In 2019, the travel and tourism sector impact on the country’s GDP was €344 billion (9.8 percent), marking a significant decrease in 2020, to €183 billion (5.5 percent), due to the Coronavirus outbreak.
The number of women, youth as well as minorities employed in the country’s travel and tourism sector decreased from 5.87 million in 2019 to 5.43 million in 2020, marking a total 7. 5 percent decrease.
Besides, domestic visitor spending fell by 47.3 percent last year, while international spending marked a more profound decrease of 57.9 percent due to travel bans and other restrictions imposed by governments of countries worldwide to halt the spread of the COVID-19.
However, the “bright side” is that the figures could have been worse if German authorities did not introduce job-saving Kurzarbeit.

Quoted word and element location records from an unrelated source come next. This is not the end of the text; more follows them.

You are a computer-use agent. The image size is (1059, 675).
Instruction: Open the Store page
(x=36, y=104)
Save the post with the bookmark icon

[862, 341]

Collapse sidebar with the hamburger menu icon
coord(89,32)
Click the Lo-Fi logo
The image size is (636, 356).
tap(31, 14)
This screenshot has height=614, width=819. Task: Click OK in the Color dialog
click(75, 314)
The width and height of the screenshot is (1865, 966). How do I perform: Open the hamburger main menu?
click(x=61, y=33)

This plan helped short-term lifeline to workers and businesses, WTTC has emphasized in its report.
In addition, 441,000 jobs lost in the travel and tourism sector in Germany last year could return by the end of this year if more people take vaccines against the disease and countries start to ease the imposed restrictions for travel, according to Gloria Guevara.
“After a slow and frustrating start, there are now grounds for optimism if Germany’s vaccine rollout continues at pace, with family doctors across the country now beginning to administer jabs to the general public,” WTTC President & CEO pointed out.

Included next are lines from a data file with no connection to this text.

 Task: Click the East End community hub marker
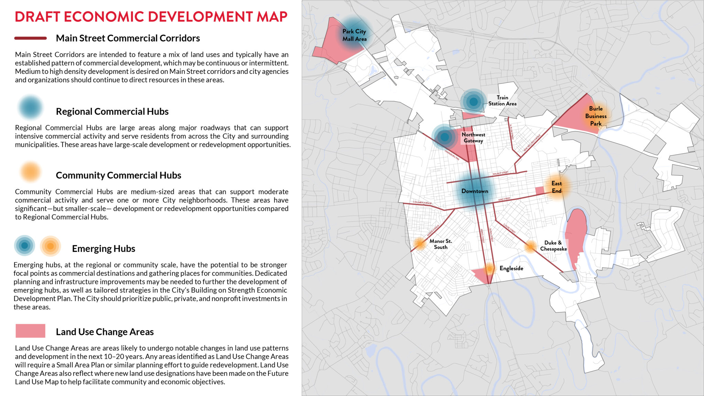point(556,187)
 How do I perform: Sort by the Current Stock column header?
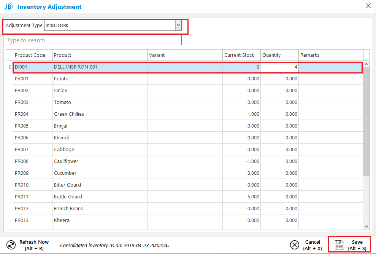coord(241,55)
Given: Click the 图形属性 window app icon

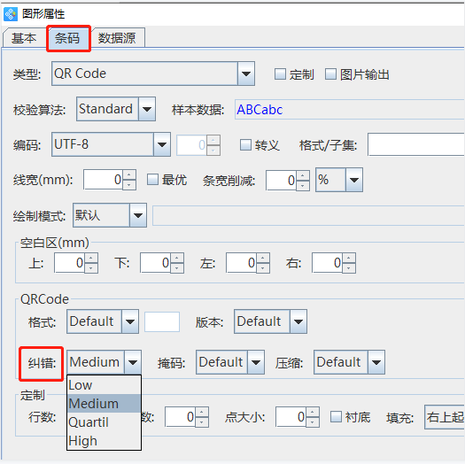Looking at the screenshot, I should point(11,14).
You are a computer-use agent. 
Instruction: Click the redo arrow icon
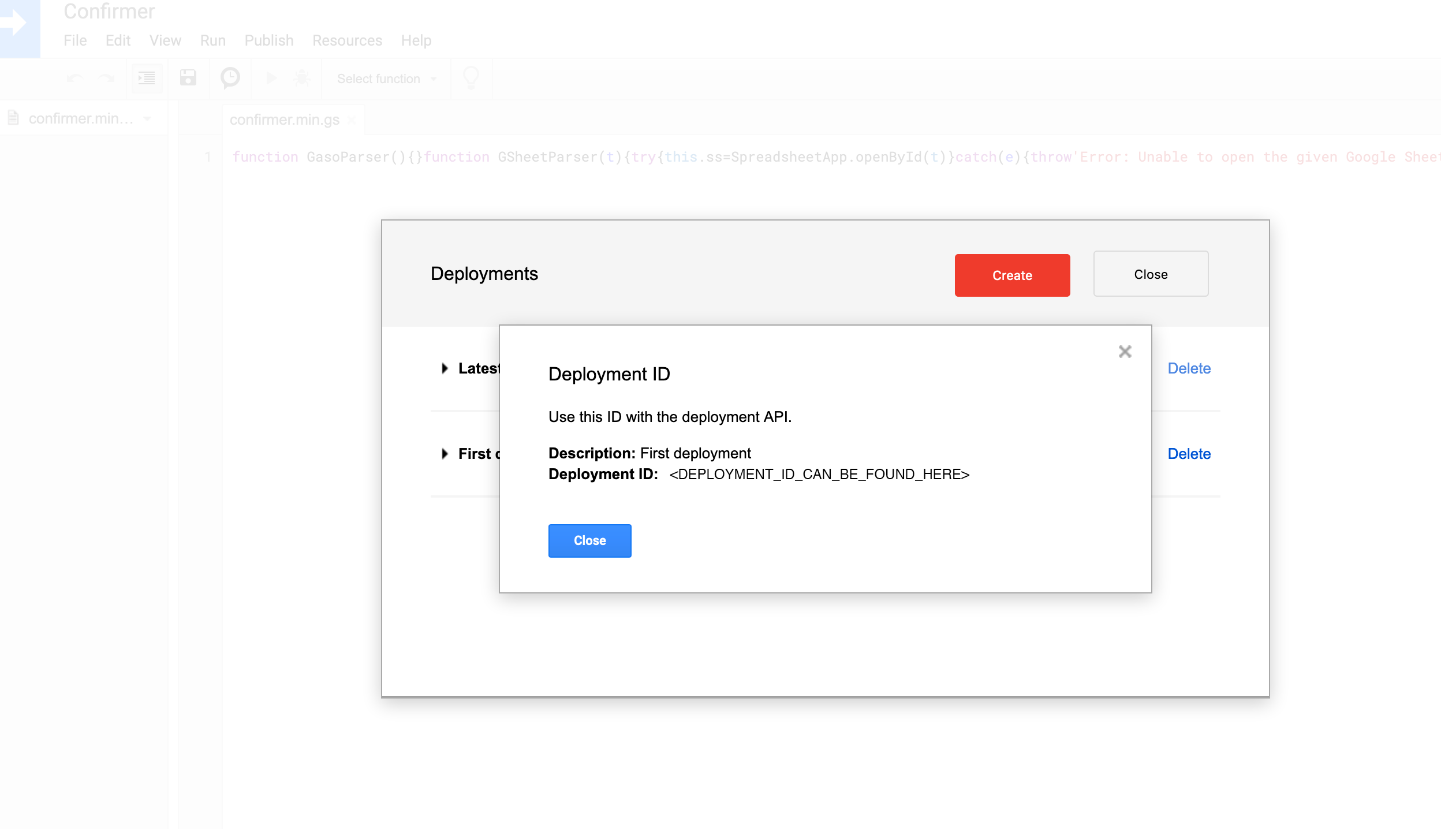pos(106,79)
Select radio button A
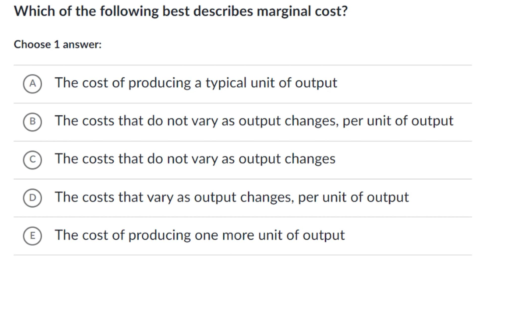 click(x=33, y=84)
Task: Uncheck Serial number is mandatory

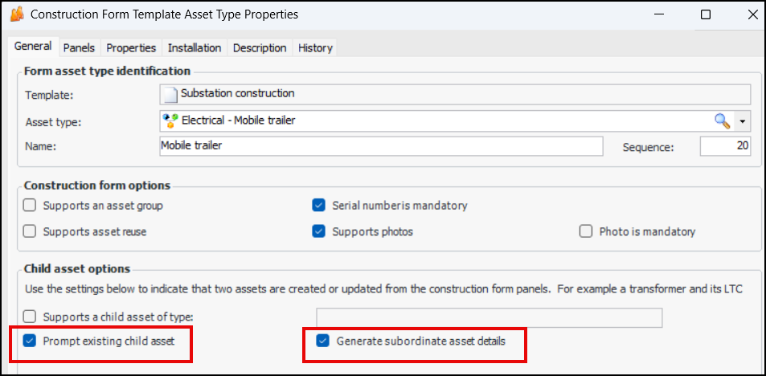Action: click(x=318, y=206)
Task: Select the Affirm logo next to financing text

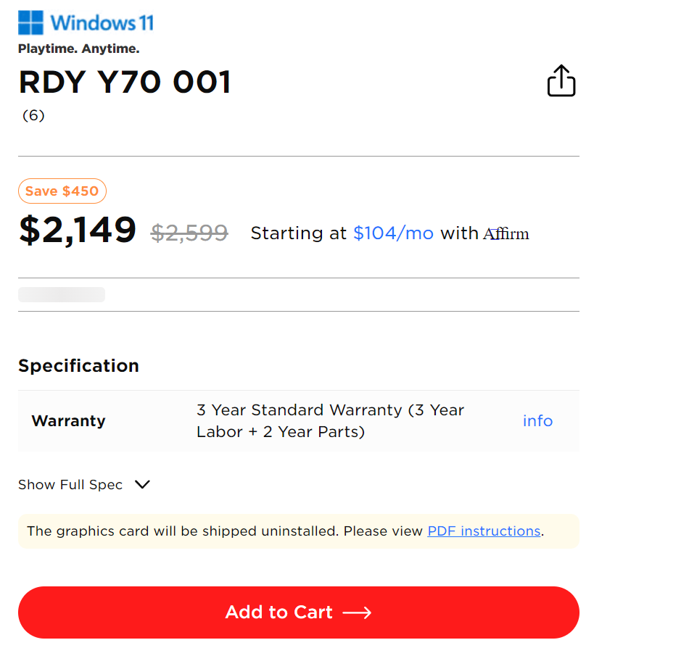Action: [506, 233]
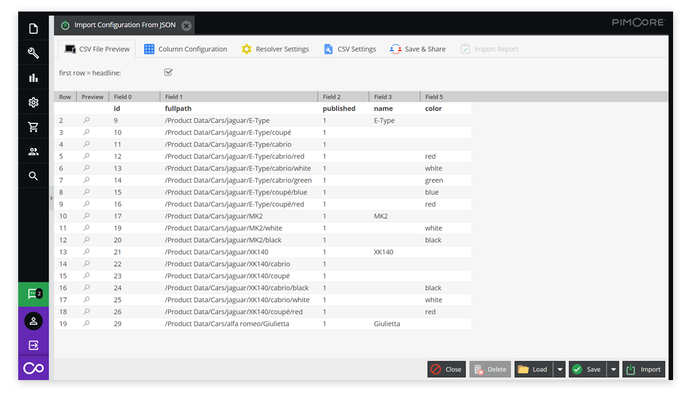Select the wrench tools icon in sidebar
687x397 pixels.
pos(33,52)
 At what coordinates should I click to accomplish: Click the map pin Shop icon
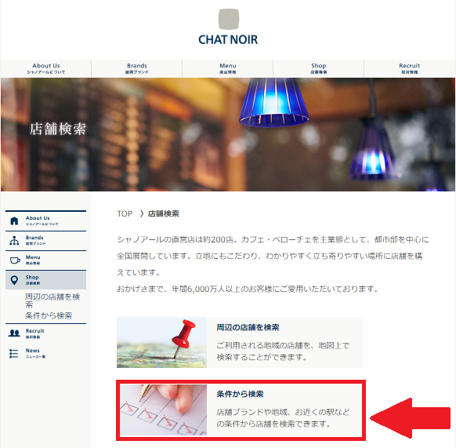[x=14, y=280]
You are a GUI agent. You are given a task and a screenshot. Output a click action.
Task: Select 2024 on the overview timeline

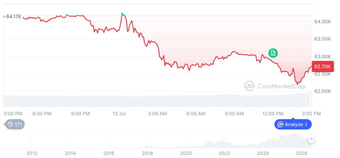pyautogui.click(x=263, y=153)
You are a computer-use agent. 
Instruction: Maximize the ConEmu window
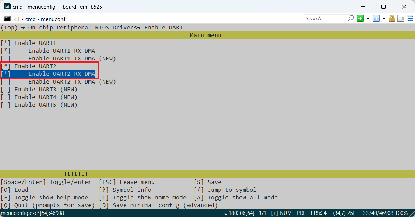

She stressed the World Travel and Tourism Council believes that international travel resumption could prevent terrible losses that could happen through this year.
Guevara said that, based on the WTTC research, if international travel resumes by June this year, the travel and tourism sector’s contribution to the country’s GDP could reach 2019’s levels by 2022.
WTTC believes that Digital Green Certificates, which at present have already been launched by some European countries, would further enable safe international travel, even though Germany has reservations in this regard.
The country’s Chancellor Angela Merkel previously stressed that she doubts that the vaccine certificate could bring any facilities.
“First, it must be clearly resolved that vaccinated people are no longer infectious,” Merkel had stressed.
The World Travel and Tourism Council has urged governments many times since the beginning of the Coronavirus pandemic to find alternatives to their entry bans and other restrictions to facilitate the travel process and prevent other financial crises.